Evet, ama yetmez! Bunların aralarındaki anlaşmazlık uzlaşmaz bir çelişki gibi algılanamaz. AKP iktidarının bu yüzden çökeceği de beklenemez. Bu hizmetkârların önünde sonunda, herhangi bir şekilde anlaşmak zorundadırlar. Olmadı, ABD’li patronları bunlara “artık yeter, kesin kavgayı” da diyebilir. Bunlardan şu ya da bu tarafın daha “ılımlı”, daha “tercih edilebilir” olduğunu düşünmek bile abesle iştigaldir. Bu odakların iktidarına son verilmediği ve kökleri temelden kazınmadığı ve ülkemizde emperyalizmin etki odakları tamamen ortadan kaldırılmadıkça yetmez!
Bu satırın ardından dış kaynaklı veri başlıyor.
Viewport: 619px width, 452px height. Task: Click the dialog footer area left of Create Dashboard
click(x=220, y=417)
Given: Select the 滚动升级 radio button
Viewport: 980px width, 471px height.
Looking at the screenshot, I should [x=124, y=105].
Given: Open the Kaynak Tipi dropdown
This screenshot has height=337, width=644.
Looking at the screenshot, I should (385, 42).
Ya halk arasında yükselmekte olan anti-emperyalist tepkileri “askere almaya” çalışanlar? Bunlar da AKP’yi devirmek için CHP ve MHP’ye “cephe” kurma çağrısı yapmıyor mu? Bunlar da AKP’yi geriletmek için mücadele etmiyor mu?
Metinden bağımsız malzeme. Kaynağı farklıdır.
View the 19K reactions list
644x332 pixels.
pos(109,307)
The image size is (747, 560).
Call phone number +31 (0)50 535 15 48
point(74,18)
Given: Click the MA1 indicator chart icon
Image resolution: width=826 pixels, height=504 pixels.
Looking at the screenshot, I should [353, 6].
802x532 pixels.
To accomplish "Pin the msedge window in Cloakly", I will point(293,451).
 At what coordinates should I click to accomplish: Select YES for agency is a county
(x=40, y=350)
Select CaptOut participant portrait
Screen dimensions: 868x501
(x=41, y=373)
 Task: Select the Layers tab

“Hayır, artık yeter!” Bunlara söylenecek tek şey bu olabilir. Bu hareketin Kürt düşmanlığını körüklemesi, Türk milliyetçiliğini propaganda etmesi, üstelik bunu “sol” olarak pazarlaması sola yapılan en büyük ihanettir. Bir halkı/ulusu diğerine düşman edecek söylemlerin hiçbir koşulda solda yeri olamaz. Örneğin, ABD emperyalizmine karşı mücadele ederken Amerikalı düşmanlığına, İsrail’in Siyonist politikasına karşı çıkarken Yahudi düşmanlığına asla yer verilemez. Kaldı ki, burada söz konusu olanlar, aynı ülkede yaşayan, işçi ve emekçi yığınları özellikle kentlerde birbirine karışmış, kaderleri birleşmiş milyonlarca insandır. Milliyetçilik propagandası yaparak, tarihsel rolünü tamamlamış burjuva devrimi sonunda kurulan Cumhuriyet’i aynen yeni baştan kurarak bu toplum bir adım bile ileri götürülemez!

Taşlar yerinden oynadı. Yapı sarsılıyor. Yer yer kıpırdanan, alışılmış süreci tersine çevirerek sendikalara öncülük etmeye başlayan işçiler onurla başını kaldıran kadınlar inanç özgürlüğünün sadece Sünni İslam için geçerli olmasına karşı çıkan Aleviler gericiliğin bilime saldırılarına karşı sesini yükselten öğrenciler, akademisyenler, bilim insanları, yaşam alanlarını savunmak için direnişe geçen köylüler... Bunlar da AKP gericiliğinin iktidarına son verecek güçler değil mi?

Evet, ama yetmez! İster sendikal hareket, isterse diğer hareketler olsun, bunlar örgütlü siyasal mücadelede yer almadığı sürece, görece sınırlı çıkarlar ve istemlerin dar alanlarında sıkışıp kalmaya mahkumdur. Siyasal mücadelede yer almak da yetmez.

Tüm bu çevreler, temel kurtuluşun bir burjuva partisinin iktidarına son verip, diğerini hükümete taşımakta değil, emperyalizmin hizmetindeki gerici güçlerin kurduğu II. Cumhuriyeti yıkmak, onun yerine -başka bir şey değil- Sosyalist Cumhuriyet’i kurmakta yattığı kavramadığı sürece yetmez, yetmeyecek!